The Truth About Riley, Henrietta Clarke

RileyRating: 3 Stars

Publisher: Bottom Drawer Publications

Genre: Gay Romance

Tags: Contemporary, Series, Scarred Main Character, Low on Steam

Length: 318 Pages

Reviewer: Cindi

Purchase At: Bottom Drawer Publications, amazon.com

This review contains spoilers. Keep that in mind before reading.

 

Riley Aylworth is a part-time writer and part-time translator of LGBT books. Bilingual, he translates them from English to Italian. Once a player with a different man anytime he wanted, he now can’t even get one to have coffee with him. Riley was burned three years prior in Milan and half of his face was badly scarred as a result. The only sex he’s had since has been with his hand. When he goes out in public, he gets stares and the occasional scream from a child.  He has never had any type of relationship, having been content before he was burned with one-night-stands. That changed drastically after his accident. Only no one wants the new Riley, not even for a quick fuck.

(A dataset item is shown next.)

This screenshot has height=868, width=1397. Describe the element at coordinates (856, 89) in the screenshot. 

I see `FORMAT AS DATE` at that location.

Cameron (Cam) Kirkwood is an advertising executive. Married to his work, he is not long from a difficult breakup with his partner of four years, Chris. Too many late nights, a missed anniversary, a trip for Chris to the Emergency Room as a result of an accident caused by Cam, and enough was enough for the other man. Chris was done.

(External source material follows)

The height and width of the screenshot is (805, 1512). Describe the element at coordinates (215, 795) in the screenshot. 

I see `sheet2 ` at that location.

Riley spends a lot of time in a coffee shop working. One day he grabs a piece of paper off the floor with the assumption that he had dropped it.  A closer look later and Riley discovers the piece of paper is actually an advertisement for a phone sex service, torn from a magazine.  Lonely, and more than a little desperate, he dials the number. Only the person who answers the phone is most definitely not a phone sex operator. It is Cam and he’s pissed. In anger after the breakup, Chris placed the ad listing Cameron’s phone number. Riley is the 40th call Cameron receives in two days and he has had enough. He yells at the unsuspecting man and hangs up. He’s shocked when Riley turns around and calls and yells right back. A phone relationship starts from there and over time they become friends and later, more.Riley 5

This story has a great premise. I love the idea of two strangers coming together over a wrong number. I love the damaged hero and the beautiful man who falls in love with him. Only the ‘beautiful man’ is totally unaware  of the scars on Riley’s face. He is also completely unaware of Riley’s last name, where he lives, or anything else personal. For months.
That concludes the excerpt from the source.